What I'd like to do is retrieve some data from wikipedia, with ajax. I left the client-side scripting for afterwards and tried retrieving some random content. I tried with the fopen() and fread() methods but it didn't work, and then I came around some article that had the code for internet-providers that used proxies. Since it's my case I tried the code below but it didn't give any response.
<?php
$opts = array('http' => array('proxy' => 'tcp://10.10.10.101:8080', 'request_fulluri' => true));
$context = stream_context_create ($opts);
$data = file_get_contents('http://www.php.net', false, $context);
echo $data;
?>
Ok so I tried the code suggested, with the proper proxy values:
<?php
$url = 'http://www.php.net';
$proxy = '10.10.10.101:8080';
//$proxyauth = 'user:password';
$ch = curl_init();
curl_setopt($ch, CURLOPT_URL,$url);
curl_setopt($ch, CURLOPT_PROXY, $proxy);
//curl_setopt($ch, CURLOPT_PROXYUSERPWD, $proxyauth);
curl_setopt($ch, CURLOPT_FOLLOWLOCATION, 1);
curl_setopt($ch, CURLOPT_RETURNTRANSFER, 1);
curl_setopt($ch, CURLOPT_HEADER, 1);
$curl_scraped_page = curl_exec($ch);
curl_close($ch);
echo $curl_scraped_page;
But it gives me this error: HTTP/1.0 403 Forbidden Date: Mon, 02 Jul 2012 09:41:20 GMT Server: Apache Content-Type: text/plain Destination host forbidden
I don't get why it doesn't work, and how I could solve the problem.

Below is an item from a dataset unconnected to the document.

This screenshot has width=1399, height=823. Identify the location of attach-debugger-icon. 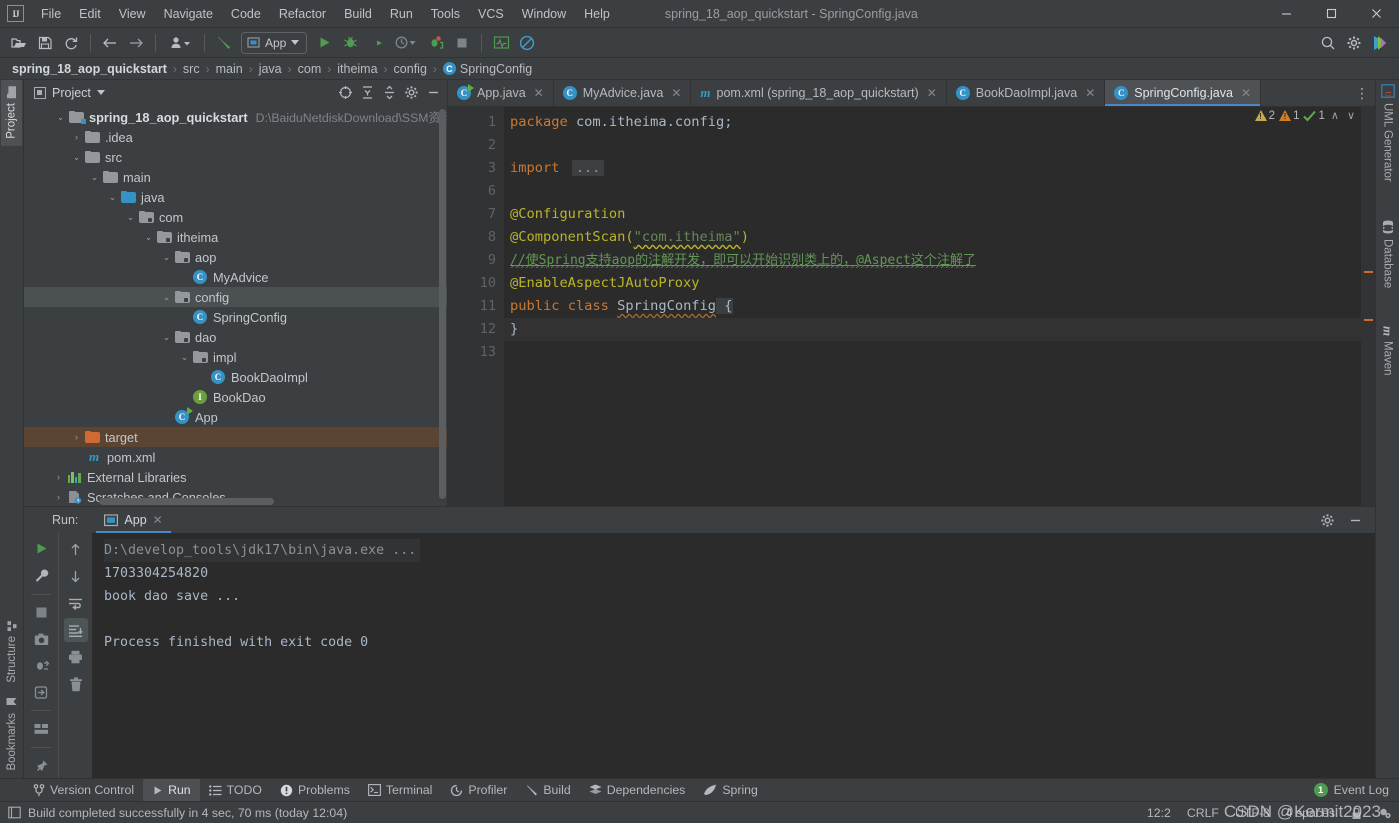
(436, 43).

it's not really a cross domain problem because you are loading the data from the server not the browser.
To load a web page from PHP via a proxy - it's best to use cURL (a PHP http client: http://php.net/manual/en/book.curl.php).

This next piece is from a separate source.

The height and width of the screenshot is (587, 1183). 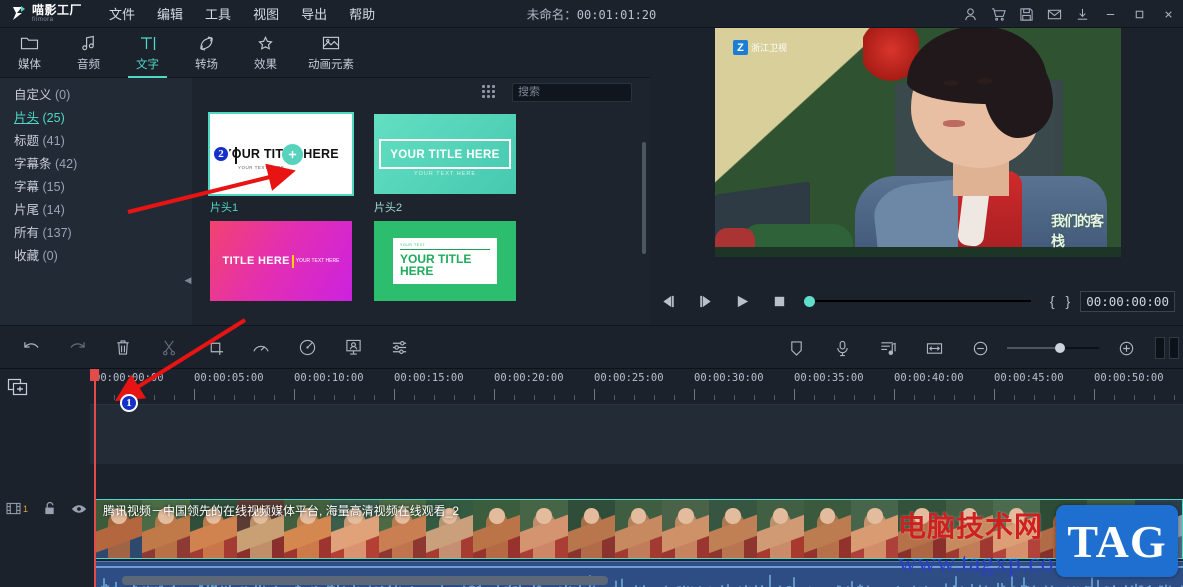 I want to click on grid-scrollbar, so click(x=644, y=198).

Here is an example - it is taken from a similar question (http://stackoverflow.com/questions/5211887/how-to-use-curl-via-a-proxy):
If your proxy needs authentication - you can set the $proxyauth var...
I just tested your code - simply using my own proxy address - and it works.

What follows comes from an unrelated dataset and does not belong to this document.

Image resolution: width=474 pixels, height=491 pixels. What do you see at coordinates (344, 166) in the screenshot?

So, what you're seeing is probably the proxy itself, which does not allow (some - or all external?) sites to be reached. Maybe all you need is authenticating with the proxy.
This probably means that you won't be able to do this via get_contents, curl, fsockopen, or any other way until you've cleared this with the network administrators.